• **Task to carry out**
Reproduce every one of the records below word for word, omitting the pictures.

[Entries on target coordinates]
^^^^^^^^^^^^^^^^
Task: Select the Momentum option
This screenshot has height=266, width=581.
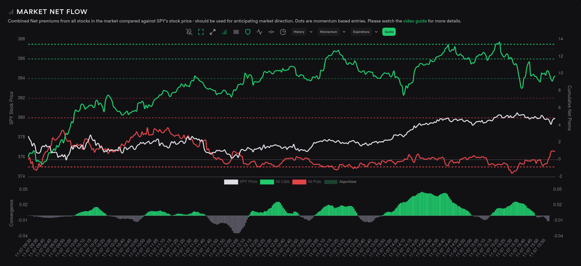Action: pos(329,32)
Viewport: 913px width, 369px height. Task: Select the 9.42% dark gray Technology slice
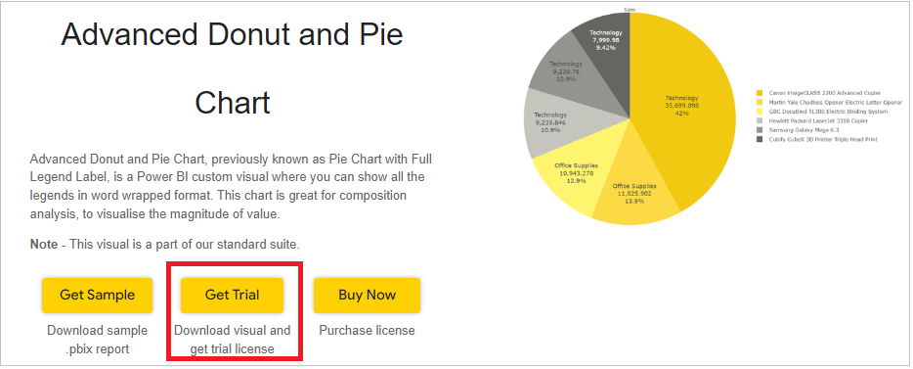(x=605, y=41)
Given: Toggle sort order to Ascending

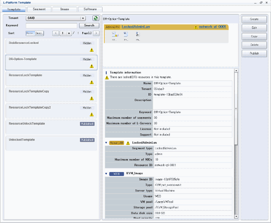Looking at the screenshot, I should [x=30, y=33].
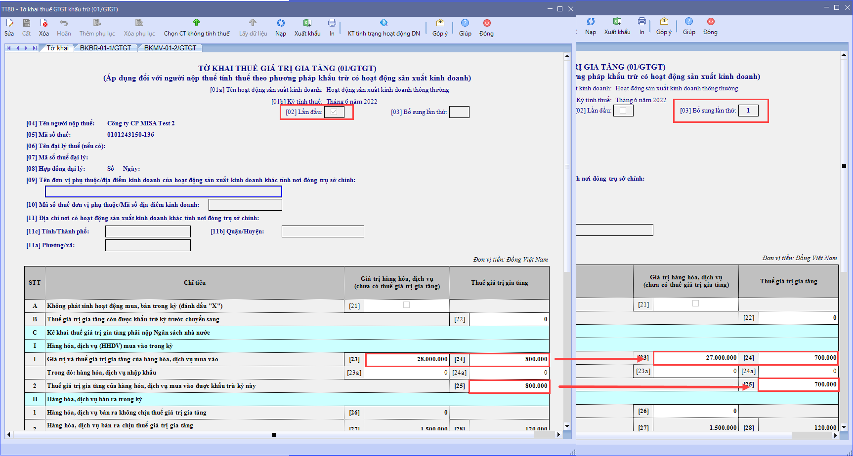Open KT tình trạng hoạt động DN
853x456 pixels.
tap(384, 23)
^^^^^^^^^^^^^^^^
• **Result of this exercise**
Task: Select the Momentum option
This screenshot has height=266, width=581.
Action: pos(329,32)
Viewport: 913px width, 369px height. Task: Select the 9.42% dark gray Technology slice
(x=605, y=41)
Given: Toggle sort order to Ascending

Looking at the screenshot, I should [x=30, y=33].
Open KT tình trạng hoạt động DN
853x456 pixels.
tap(384, 23)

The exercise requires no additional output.